I zoomed out so the drawing area was 100mm wide. I then did see the 1mm snap a couple times. I then tried to draw off the 1mm grid while zoomed out that far and was able to. Maybe I just need to turn off the “strongly prefer” so that it is strict about grids. Is that possible?

(My opinion, the ability to draw off-grid while snap to grid is enabled has no utility. I may often need to zoom in so that I can clearly see what I am doing while ensuring everything is on the snap grid I’ve specified. Only one person’s opinion however.)

Attempting to move the side of a rectangle, I wanted it to be on a 5mm grid, but found that no matter how far I zoom out, it ends up where the cursor is and not on the 5mm grid (which I had set snap to).

I can’t spend a lot of time debugging software, nts, so I need to know how to bring up object properties so I can edit them directly (specify coordinates). I may find this before you have a chance to reply, just saying.

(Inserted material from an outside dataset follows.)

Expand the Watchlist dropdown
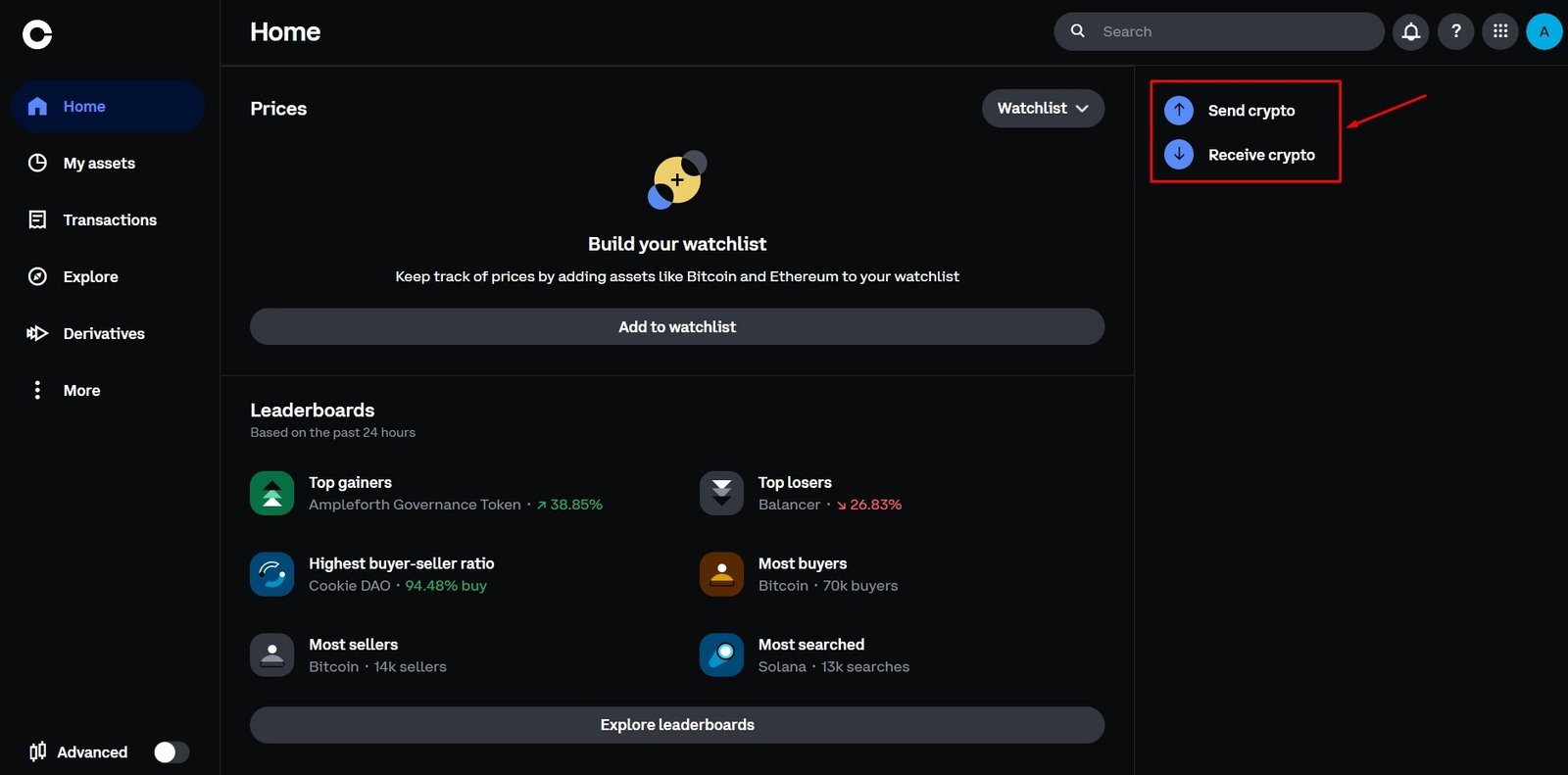Screen dimensions: 1568x775 point(1043,109)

OK, I’ll figure it out. If I zoom out real far I can use snap to grid as part of the correction for not having had it while zoomed in. Thank you for attending to this issue.

It was incredibly awkward to work with when it was set that way, which is why it was changed. Since the snapping behavior is on by default, anyone new to the software, zooming in and working with node editing was finding the nodes “jumped” all over the place (because they were zoomed in more than their grid spacing).

If you are “moving one side” you’re not moving, you’re scaling, and that behaves differently - it doesn’t snap at this point. You cannot directly edit the coordinates of points of a shape, but you can edit size and position easily with the number bar at the top.

I would say start with the new documentation walkthrough as it covers most of this:
https://lightburnsoftware.github.io/NewDocs/BeginnerWalkthrough.html

While doing that, keep in mind that LightBurn was intended to be laser control software with light editing facilities, not a full featured creation / CAD package, though it is progressing somewhat in that direction now.

Yes, I remembered after all this that I always have the option of importing from another package. That said, so far Lightburn is miles ahead of other laser control software I’ve used in terms of its drafting capabilities. Thanks again. I’m well past that first hurdle at any rate.